Soazig : En tant qu’activistes, engagé·es dans une cause qui dépasse largement les horaires de bureau, on doit sortir d’une logique comptable pour créer des relations fortes. Cela dit, cela demande aussi des moyens financiers, et c’est sûrement l’un des plus grands défis des alliances féministes dans les années à venir. La différence entre les financements disponibles et les immenses défis à adresser en matière d’égalité de genre crée de la concurrence. Parler d’argent ouvertement, même si c’est un sujet sensible, était une condition pour créer un cadre de confiance dans notre partenariat.
Le projet Towards Equality fête sa première année. Qu’est-ce qui vous a rendues particulièrement fières en 2024 ?

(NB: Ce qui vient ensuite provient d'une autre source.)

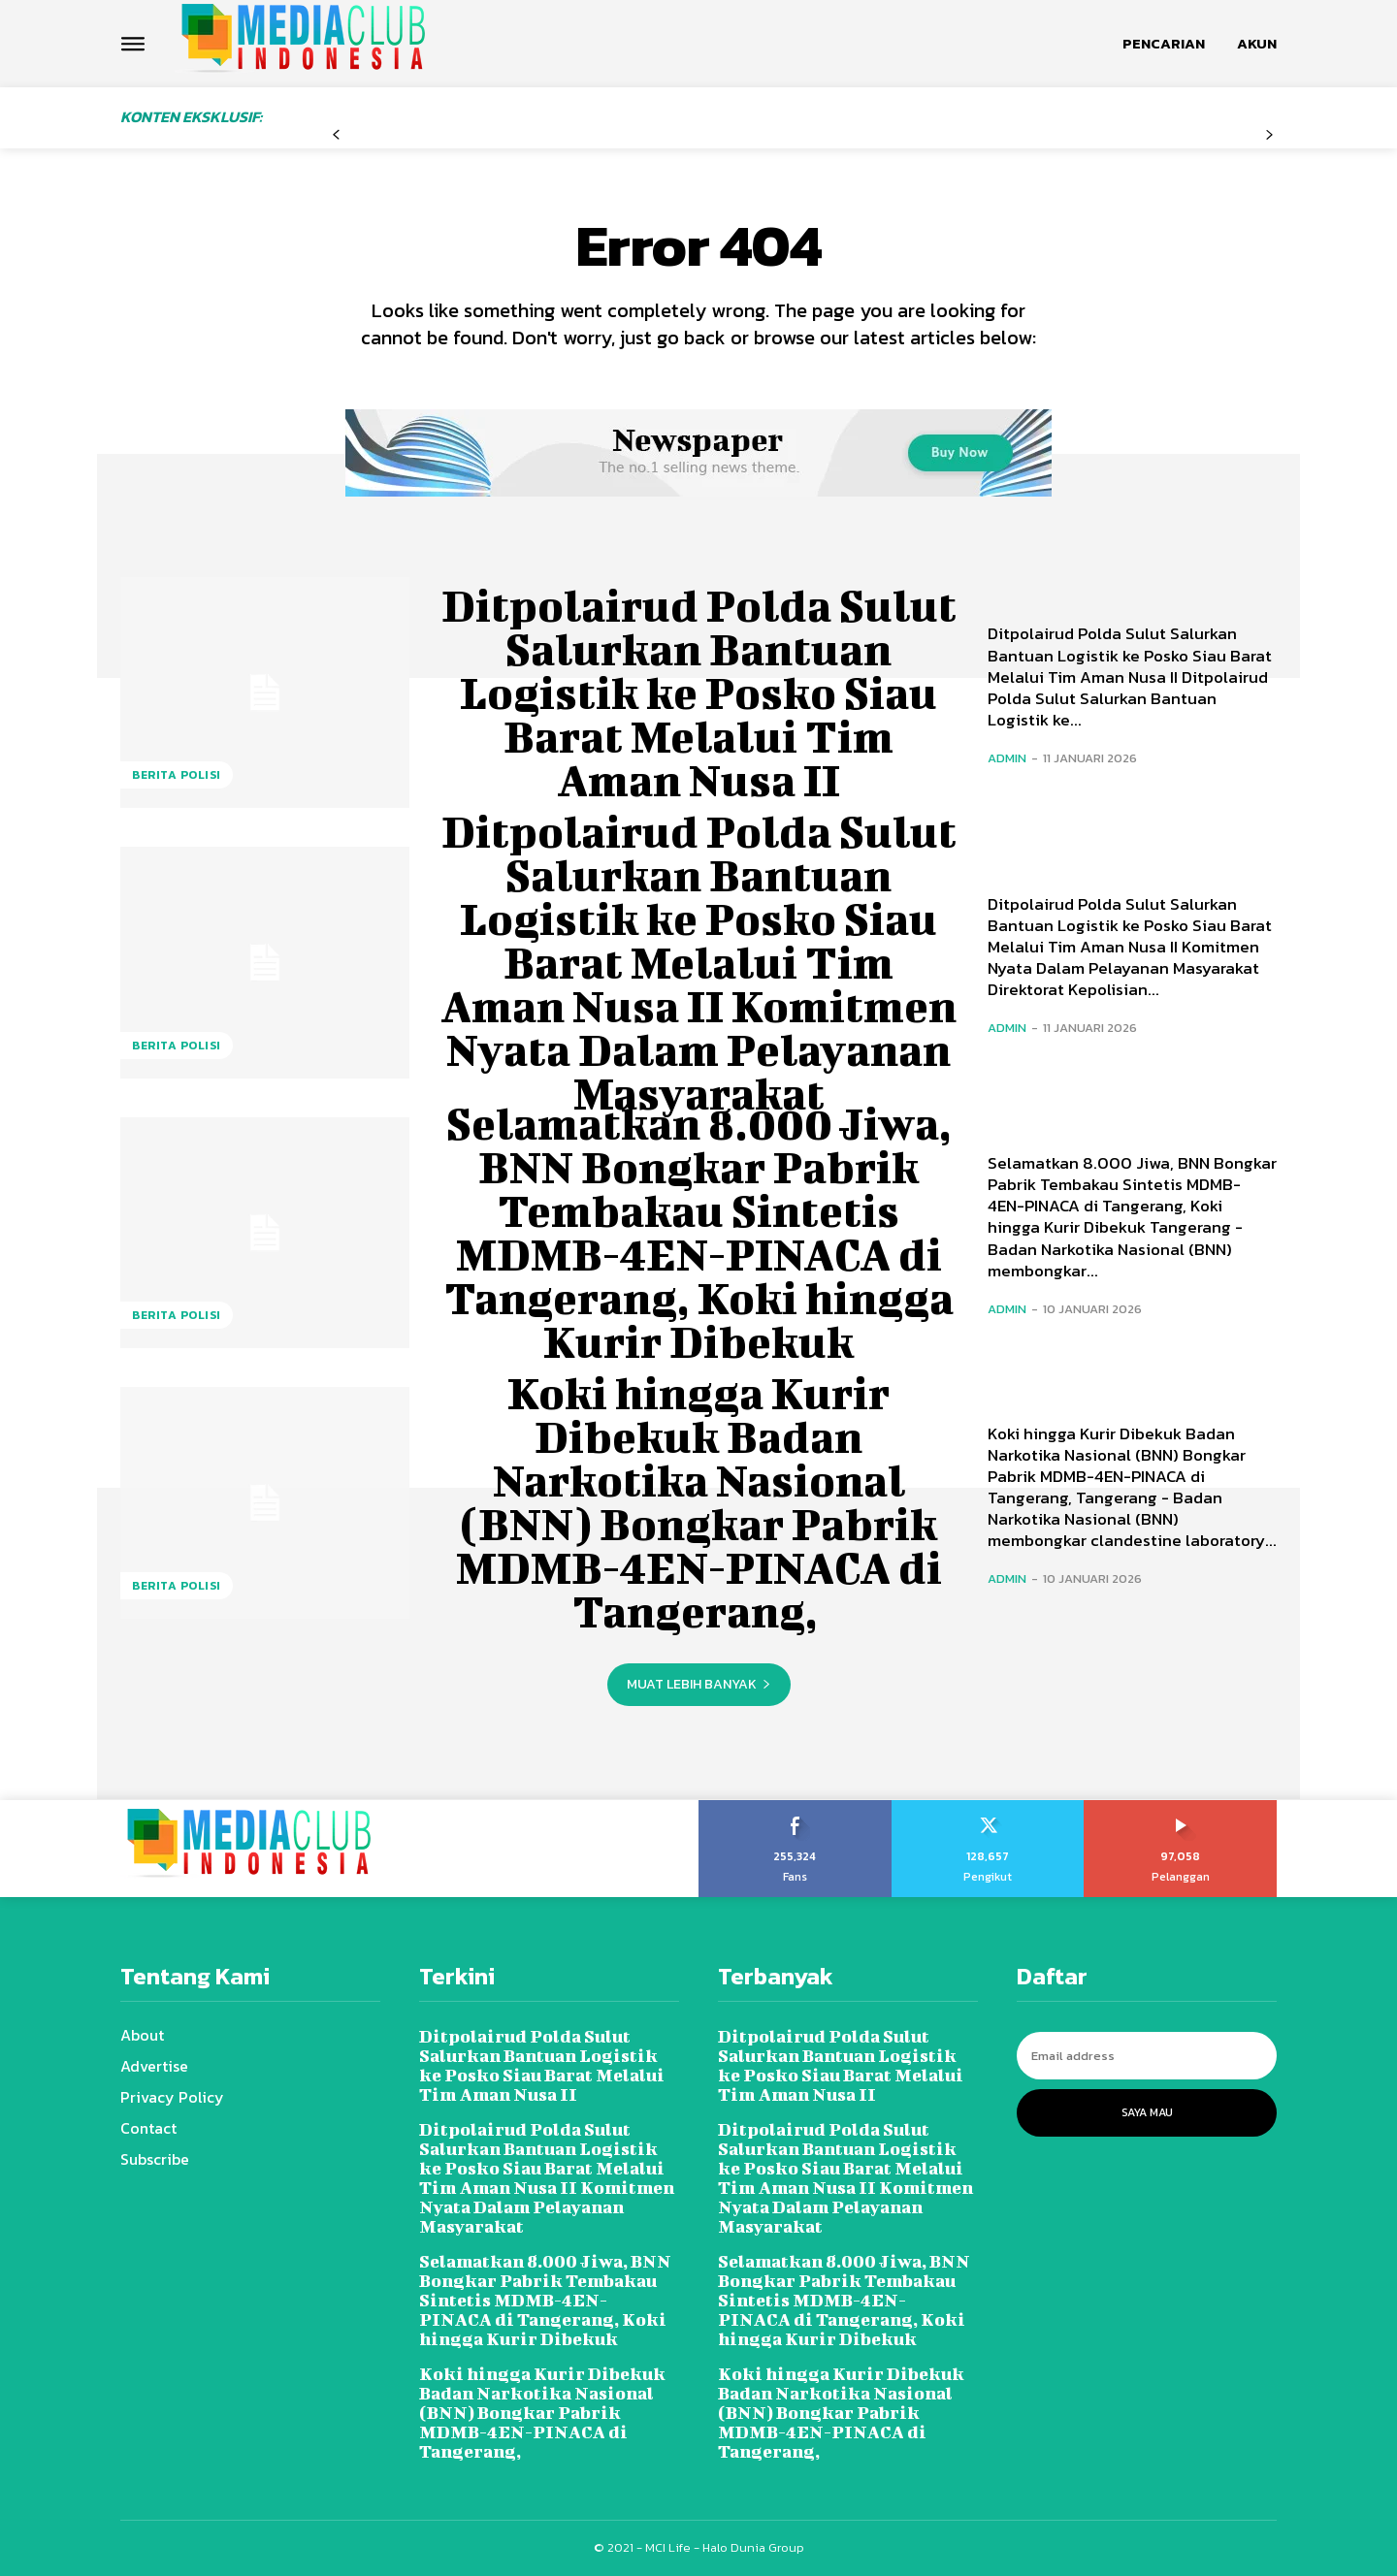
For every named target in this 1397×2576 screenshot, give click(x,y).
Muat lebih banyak (699, 1684)
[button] (1163, 43)
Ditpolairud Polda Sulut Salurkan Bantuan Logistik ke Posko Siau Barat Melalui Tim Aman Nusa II (698, 692)
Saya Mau (1147, 2112)
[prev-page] (336, 135)
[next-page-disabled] (1269, 135)
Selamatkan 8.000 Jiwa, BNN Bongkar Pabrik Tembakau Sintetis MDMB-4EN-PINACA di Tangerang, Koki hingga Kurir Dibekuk (698, 1232)
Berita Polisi (176, 775)
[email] (1147, 2055)
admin (1007, 758)
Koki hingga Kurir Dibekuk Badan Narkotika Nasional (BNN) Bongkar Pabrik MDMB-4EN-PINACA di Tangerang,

Seida : L’ouverture de Sist’Her Sarajevo a été magique. Zene za Zene existe depuis longtemps, mais n’était pas très visible publiquement. Le centre rappelle à tout le monde que nous sommes toujours là, au cœur de Sarajevo. Nous avons aussi reçu 90 candidatures pour seulement 15 places dans notre programme d’accompagnement à l’entrepreneuriat. C’est formidable.
Soazig : J’ai le même moment en tête. On a commencé à parler de Sist’Her Sarajevo en 2022, donc pour moi, c’est un vrai tournant — on passe d’une vision partagée à des activités concrètes. Quand j’ai vu l’ouverture du centre, depuis mon téléphone, en France, j’ai compris qu’une alliance, c’est aussi lâcher prise. Nous avons lancé le processus de duplication des centres Sist’Her ailleurs ; ce projet n’appartient plus à une seule organisation, ni à une seule personne.
Seida : J’ajouterais que notre coopération nous inspire à aller plus loin dans la création d’alliances et de partenariats, notamment au niveau local, en Bosnie-Herzégovine. Nous aimerions inviter toutes les autres organisations féministes bosniennes au centre Sist’Her Sarajevo pour discuter d’une possible collaboration.